The overdraft on the new TSB account has a £10 fee-free buffer and a rate of 19.94% after that. Switchers will get a fee-free overdraft for the first three months.

TSB reappeared on the high street last September as a standalone brand for the first time in 18 years after parent Lloyds Banking Group was forced to ditch 631 branches under European rules on state aid.

The bank's chief executive Paul Pester recently said he was "not surprised" some of its customers are upset after it recently came bottom in a customer satisfaction survey by consumer help website MoneySavingExpert.

The bank, which has suffered from some high-profile technical problems since splitting from Lloyds last September, has set itself "a mission to deliver the best customer experience in banking".

Competition between banks and building societies has been hotting up since the launch of a new customer guarantee last September which makes it easier for people to ditch their old current account provider and switch to a new one.

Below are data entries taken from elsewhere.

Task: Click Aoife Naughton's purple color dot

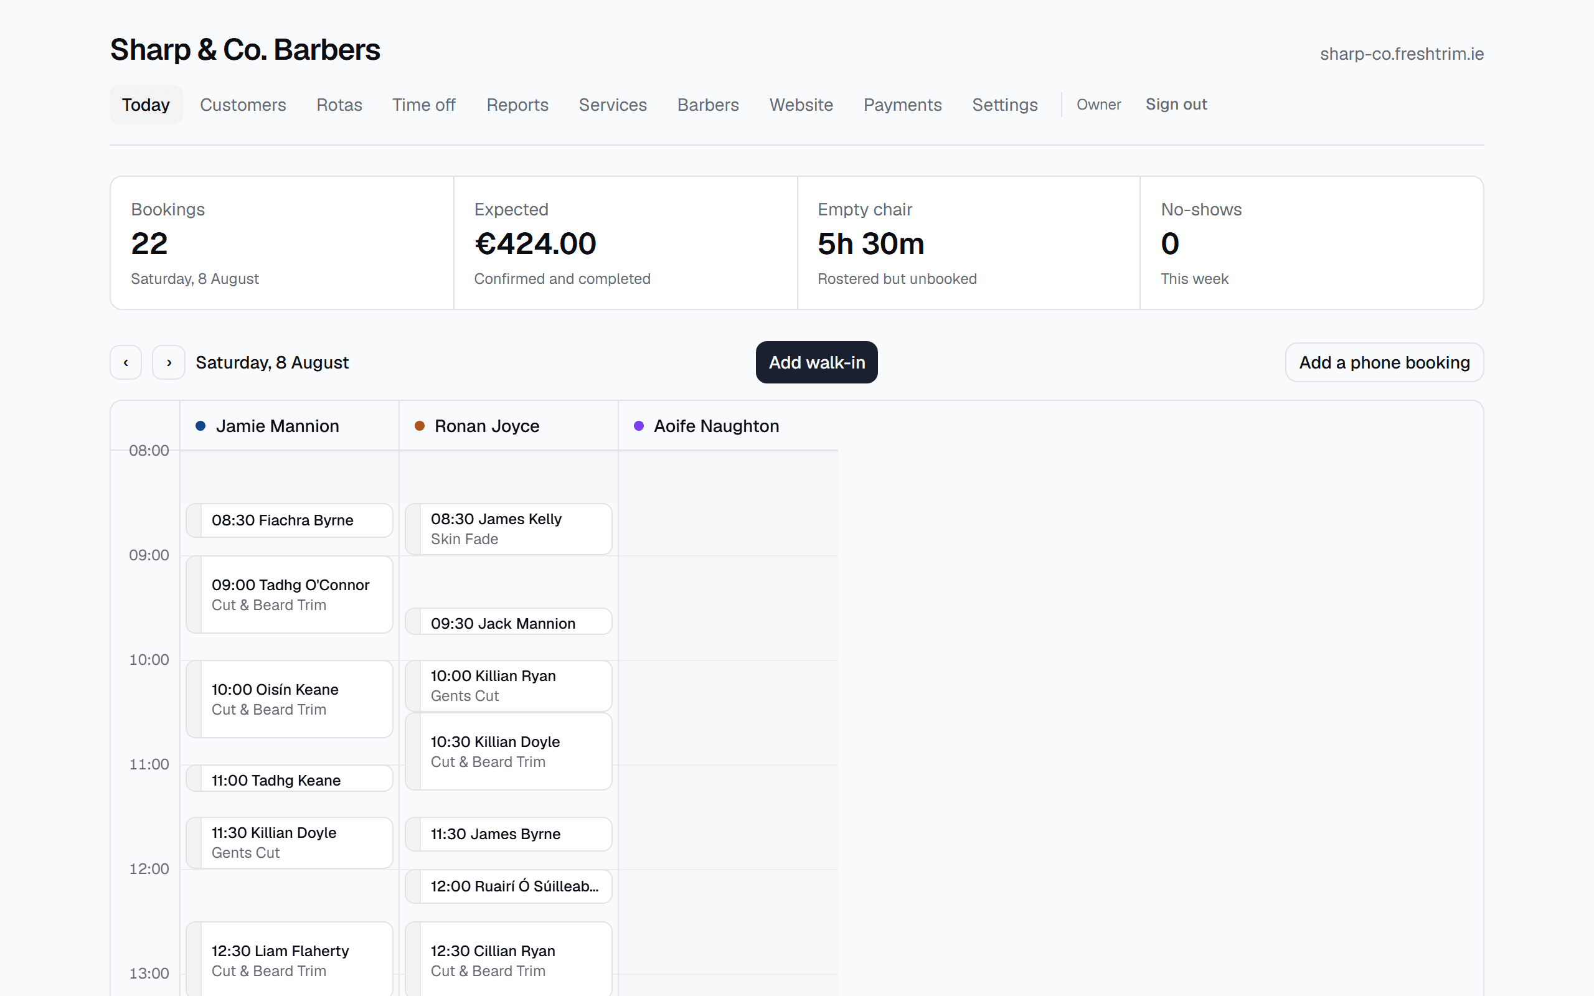Action: 638,426
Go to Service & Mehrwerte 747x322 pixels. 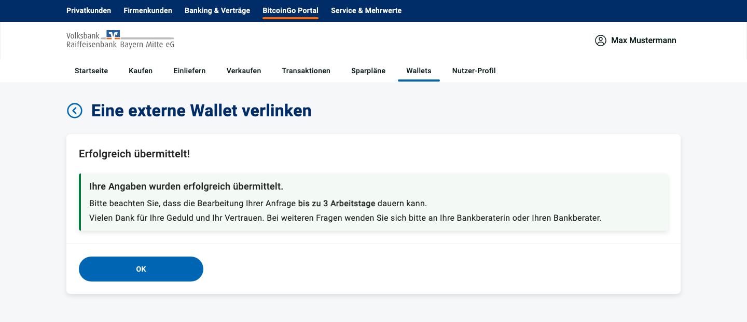[366, 10]
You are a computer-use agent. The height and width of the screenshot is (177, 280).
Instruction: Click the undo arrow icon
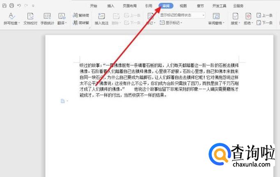[19, 6]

The guarantee has cut the length of time it takes to switch to up to seven working days and outgoing and incoming payments are automatically swapped over to the new account.

Marks & Spencer recently announced that it plans to launch its first "free" current account this summer, which will offer consumers a £100 gift voucher to switch to it as well as loyalty points which they can spend in its stores and an automatic £500 overdraft, the first £100 of which is interest free.